Luego de la muerte de mi padre, decidí visitar a Josué, el viejo Jota, uno de sus mejores amigos. Quería conversar con él, en la tranquilidad de su cabaña, sobre la infancia y juventud que ambos compartieron. Para hacerlo a la antigua, empaqué algunas cosas en mi mochila de explorador, y, después, tomé el autobús que me llevaría a la montaña. Atrás habían quedado la comodidad de mi hogar y mi todoterreno último modelo.

El conductor anunció la parada y me dejó en medio de la nada. Luego de caminar varios kilómetros, llegué a la solitaria cabaña. A pesar de su carácter rudo, Josué me recibió con alegría, aunque su presencia me resultaba un poco inquietante.

Los días pasaron, y, en una tarde cargada de pesadez, lo acompañé a recolectar leña. Jota, quien se veía nervioso, condujo su vieja Dodge a toda velocidad, tal vez temeroso por alejarse de la seguridad que le brindaba la cabaña.
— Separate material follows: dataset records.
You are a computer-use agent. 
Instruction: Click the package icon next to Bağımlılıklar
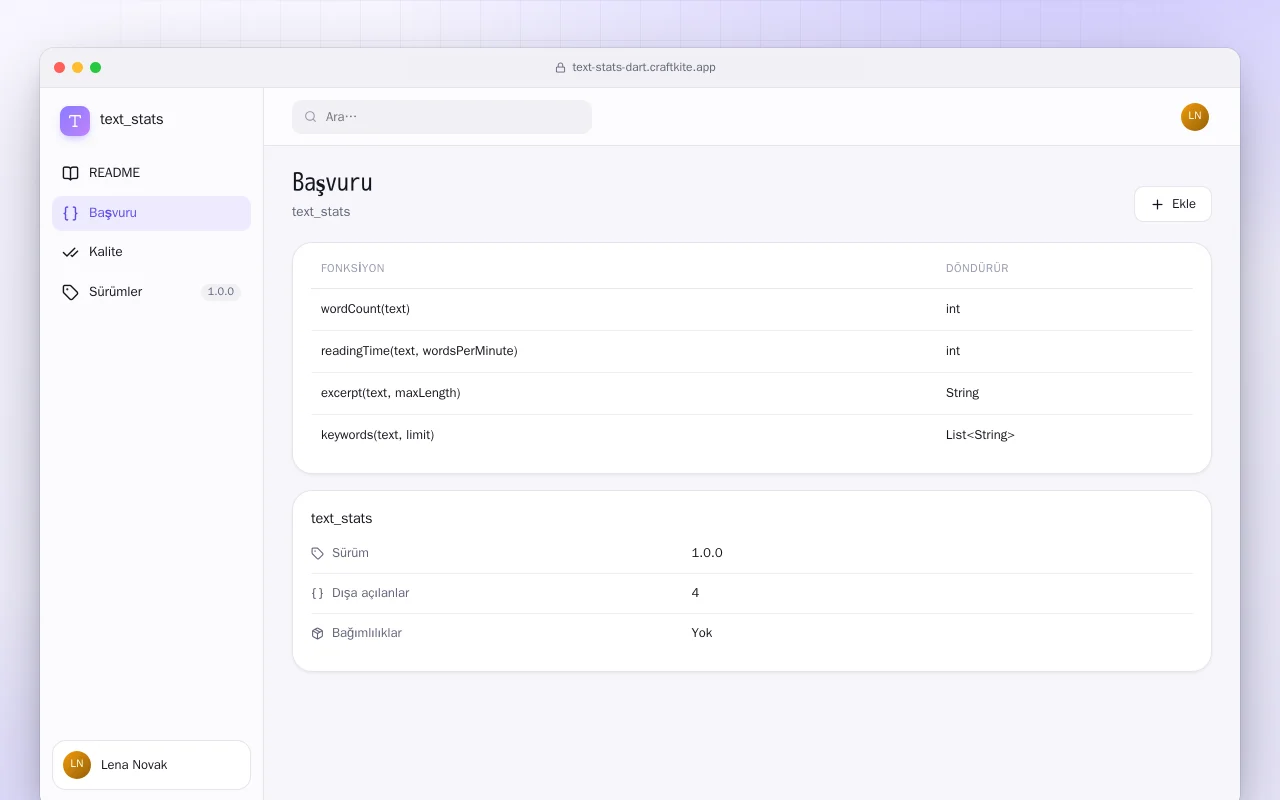click(318, 633)
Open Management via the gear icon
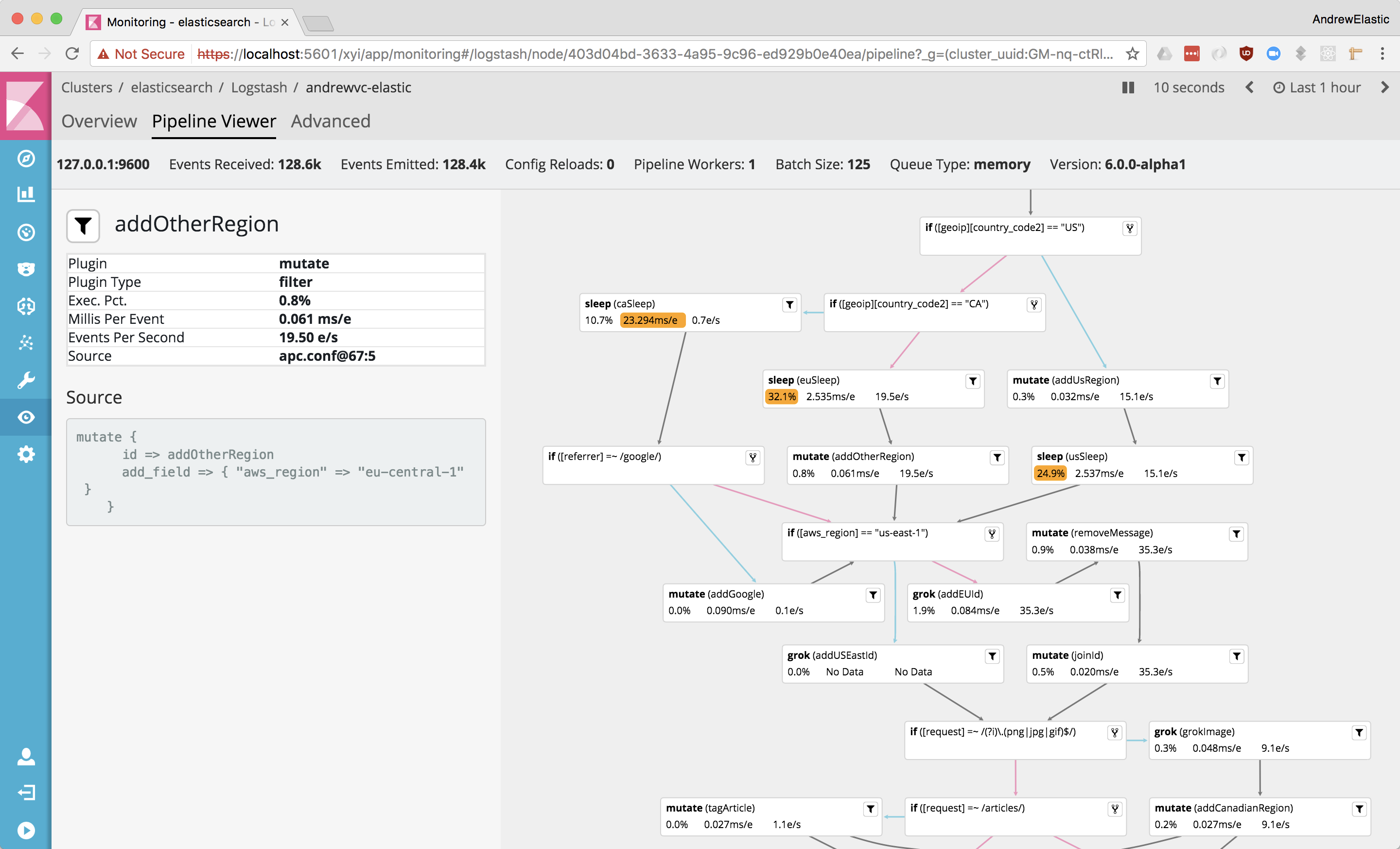The image size is (1400, 849). tap(26, 454)
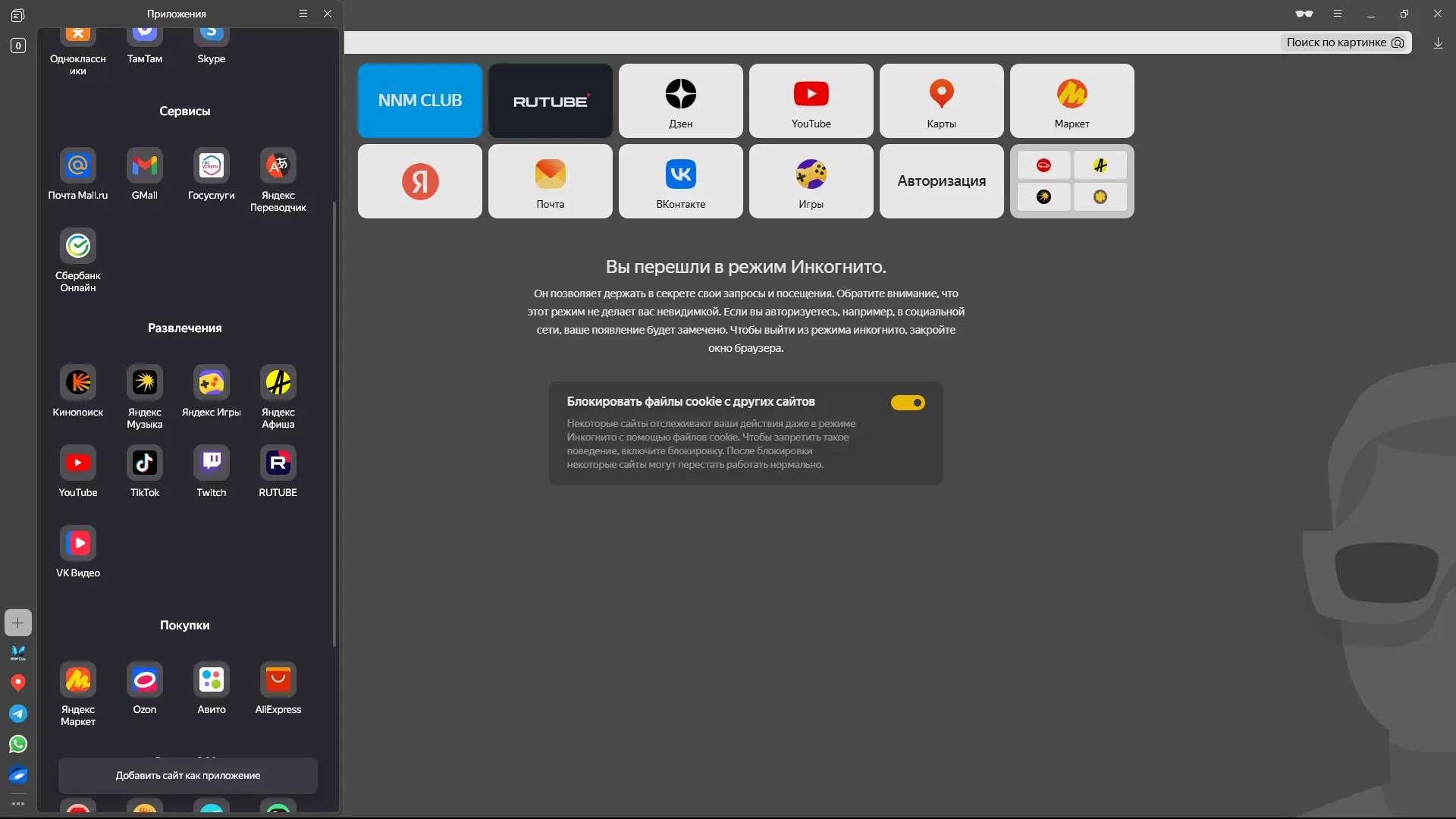Open the open tabs counter
The width and height of the screenshot is (1456, 819).
point(18,46)
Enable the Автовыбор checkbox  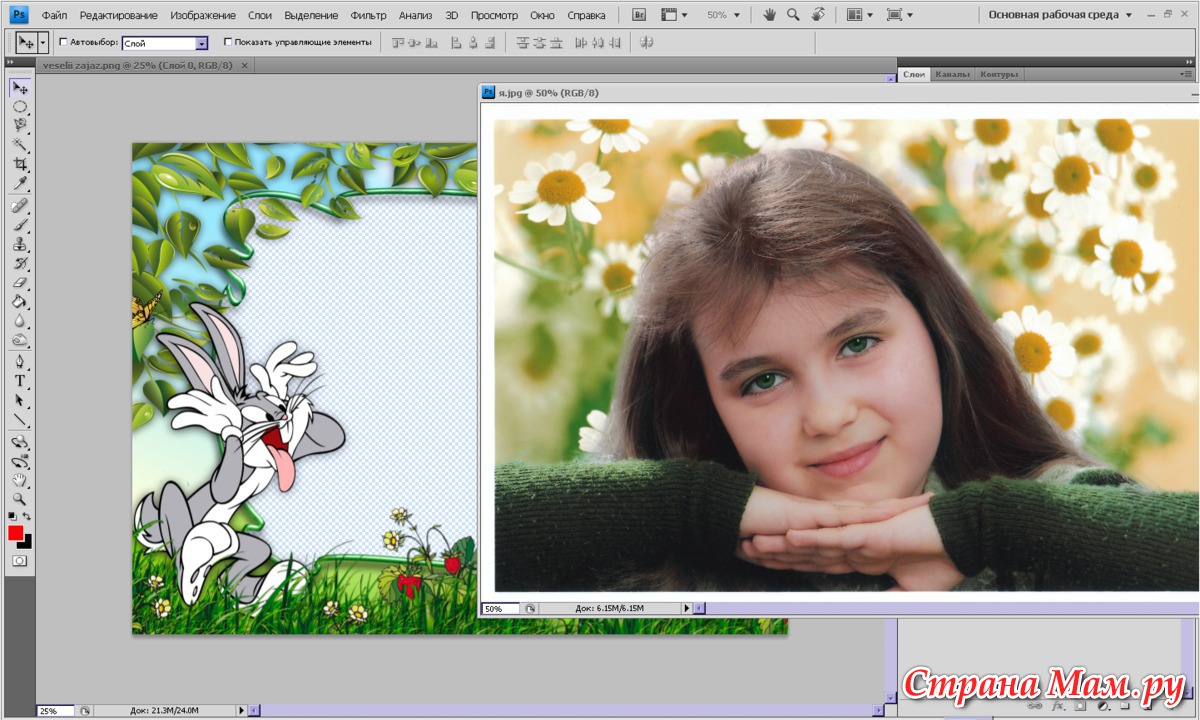tap(64, 42)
Las sombras crecieron y la oscuridad avanzó, entonces sentí que algo, tal vez lúgubre, se avecinaba.

Mientras ambos cortábamos leños y los apilábamos en la Dodge, la escasa luz del sol parecía presagiar una extraña presencia en el aire. De repente, la música proveniente de la radio de baterías fue reemplazada por una estática estridente. Josué me tomó por los brazos y me llevó hacia la camioneta, después, aceleró la Dodge a tal velocidad que temí que íbamos a volcar. Al rato, sentí que algo cayó en la parte trasera del vehículo. Cuando intenté girar la cabeza, Josué me agarró del cabello y me gritó con desesperación: «Por el alma de tu padre, solo mira hacia adelante».

Sintiendo una opresión en el pecho, obedecí sin cuestionar. Los golpes que resonaban en las ventanas y en el techo de la camioneta se transformaron en un roce siniestro. Parecían ser las garras de algo que clamaba por mi atención. Mientras tanto, Josué conducía con frenesí, desafiando la cordura, buscando refugio.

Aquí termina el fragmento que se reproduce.